“USS Zumwalt (DDG-1000) arrived in Pascagoula, Miss., to enter a modernization period and receive technology upgrades including the integration of the Conventional Prompt Strike weapon system,” reads a statement from the Navy. “The upgrades will ensure Zumwalt remains one of the most technologically advanced and lethal ships in the US Navy.”
The ship arrived Saturday afternoon after leaving San Diego earlier this month.
“To the crew and families of the guided-missile destroyer USS Zumwalt (DDG-1000), we would like to extend the warmest welcome to the newest members of our shipyard community.

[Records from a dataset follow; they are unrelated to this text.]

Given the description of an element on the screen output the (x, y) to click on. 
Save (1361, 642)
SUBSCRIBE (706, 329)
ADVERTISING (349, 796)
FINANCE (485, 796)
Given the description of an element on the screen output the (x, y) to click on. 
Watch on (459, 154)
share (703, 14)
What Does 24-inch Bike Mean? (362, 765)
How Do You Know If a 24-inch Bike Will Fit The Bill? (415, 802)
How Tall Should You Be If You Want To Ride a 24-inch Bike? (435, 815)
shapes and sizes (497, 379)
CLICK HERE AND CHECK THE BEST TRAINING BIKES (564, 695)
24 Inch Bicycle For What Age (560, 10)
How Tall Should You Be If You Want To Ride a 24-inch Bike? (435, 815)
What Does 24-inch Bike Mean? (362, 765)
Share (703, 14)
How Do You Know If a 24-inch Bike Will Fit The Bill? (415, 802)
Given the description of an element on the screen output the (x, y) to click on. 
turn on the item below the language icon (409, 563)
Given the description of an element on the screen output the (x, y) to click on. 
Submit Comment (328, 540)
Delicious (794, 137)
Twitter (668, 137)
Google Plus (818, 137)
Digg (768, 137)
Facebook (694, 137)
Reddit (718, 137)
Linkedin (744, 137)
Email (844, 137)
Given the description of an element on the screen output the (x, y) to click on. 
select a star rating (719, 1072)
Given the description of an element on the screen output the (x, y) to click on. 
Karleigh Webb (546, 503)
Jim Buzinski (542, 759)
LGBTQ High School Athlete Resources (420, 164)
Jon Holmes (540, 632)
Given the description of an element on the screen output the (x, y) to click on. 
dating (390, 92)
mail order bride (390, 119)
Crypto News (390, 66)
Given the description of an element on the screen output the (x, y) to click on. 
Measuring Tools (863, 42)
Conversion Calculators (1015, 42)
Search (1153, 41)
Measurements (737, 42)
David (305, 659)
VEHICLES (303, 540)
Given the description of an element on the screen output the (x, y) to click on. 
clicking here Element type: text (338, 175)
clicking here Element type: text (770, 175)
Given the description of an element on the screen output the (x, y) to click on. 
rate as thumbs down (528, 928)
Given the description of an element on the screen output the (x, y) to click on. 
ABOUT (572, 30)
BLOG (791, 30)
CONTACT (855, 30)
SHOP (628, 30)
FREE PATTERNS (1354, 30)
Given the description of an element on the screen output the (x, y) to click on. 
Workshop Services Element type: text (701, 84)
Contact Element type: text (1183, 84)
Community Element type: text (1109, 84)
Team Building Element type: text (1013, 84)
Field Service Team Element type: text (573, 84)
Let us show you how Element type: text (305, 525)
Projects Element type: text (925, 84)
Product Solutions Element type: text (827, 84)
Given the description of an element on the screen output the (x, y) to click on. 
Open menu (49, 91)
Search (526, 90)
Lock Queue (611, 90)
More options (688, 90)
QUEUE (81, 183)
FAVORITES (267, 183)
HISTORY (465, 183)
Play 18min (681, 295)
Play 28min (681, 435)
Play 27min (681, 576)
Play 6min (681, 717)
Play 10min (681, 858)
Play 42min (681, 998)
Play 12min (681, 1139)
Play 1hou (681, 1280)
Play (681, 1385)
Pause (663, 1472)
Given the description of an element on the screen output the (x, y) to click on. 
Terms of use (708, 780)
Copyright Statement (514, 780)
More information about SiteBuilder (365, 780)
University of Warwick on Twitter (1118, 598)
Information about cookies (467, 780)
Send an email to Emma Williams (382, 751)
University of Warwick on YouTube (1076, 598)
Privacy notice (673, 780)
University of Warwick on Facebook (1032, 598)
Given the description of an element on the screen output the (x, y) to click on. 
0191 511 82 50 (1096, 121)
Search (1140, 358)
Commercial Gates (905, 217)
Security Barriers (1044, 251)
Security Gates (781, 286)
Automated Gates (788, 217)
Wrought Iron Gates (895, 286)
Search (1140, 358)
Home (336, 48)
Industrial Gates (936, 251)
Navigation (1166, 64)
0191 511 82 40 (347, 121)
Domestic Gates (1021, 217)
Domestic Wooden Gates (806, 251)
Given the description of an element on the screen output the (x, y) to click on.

It is an honor for us to serve you and the Navy by doing this important work,” Ingalls President Kari Wilkinson said in a statement.
The 16,000-ton warship pulled into Ingalls Shipbuilding for the availability that will pop off the existing twin 155 mm Advanced Gun Systems and replace them with four 87-inch missile tubes.
The tubes will each hold three Common Hypersonic Glide Bodies (C-HGB)—hypersonic missiles being developed jointly between the US Army and the Navy—for a total of 12 missiles on the ship.
The C-HGB is part of a Department of Defense effort to field multiple conventional prompt strike platforms that can strike targets anywhere in the world with no warning.
The Navy also plans to upgrade USS Michael Monsoor (DDG-1001) and Lyndon B. Johnson (DDG-1002) at Ingalls. Monsoor is currently in San Diego and LBJ is currently at the yard undergoing combat system installation and activation.
The Navy wants the weapons installed and the destroyer ready to deploy by 2025. Initially created as a littoral combatant that would support troops ashore with the Long-Range Land Attack Projectile (LRLAP). The rocket-assisted LRLAP would have fire guided rounds from the AGS to hit targets up to 60 nautical miles. However, when the class was reduced to three ships from 30 the cost of the rounds became unaffordable. It was reported in 2016 that it would cost $1.8 to 2 billion to buy 2,000 rounds for the three ships.
The Navy decided instead to shift the focus of Zumwalt from close to shore to blue water with the installation of hypersonic weapons.
“We’re talking about deploying this system on DDG-1000 in 2025, that’s three years from now,” Vice Adm. Johnny Wolfe, the head of the Navy’s strategic systems programs, told reporters at the Naval Submarine League’s annual symposium in November.
In June, the Government Accountability Office raised doubts the weapons will be ready in time.
“The CPS program office noted that significant scope and challenges associated with the first-time integration of CPS may present risks to achieving DDG 1000’s installation schedule. In reviewing CPS program office information on critical technologies, we found that significant work remains for the program to demonstrate technology maturity,” reads the report.
“If the hypersonic weapon is not ready for integration on the DDG 1000 at the time of the aforementioned maintenance period, the Navy may have to extend the duration of the planned maintenance period or wait for the next scheduled period to incorporate the system on the ship.”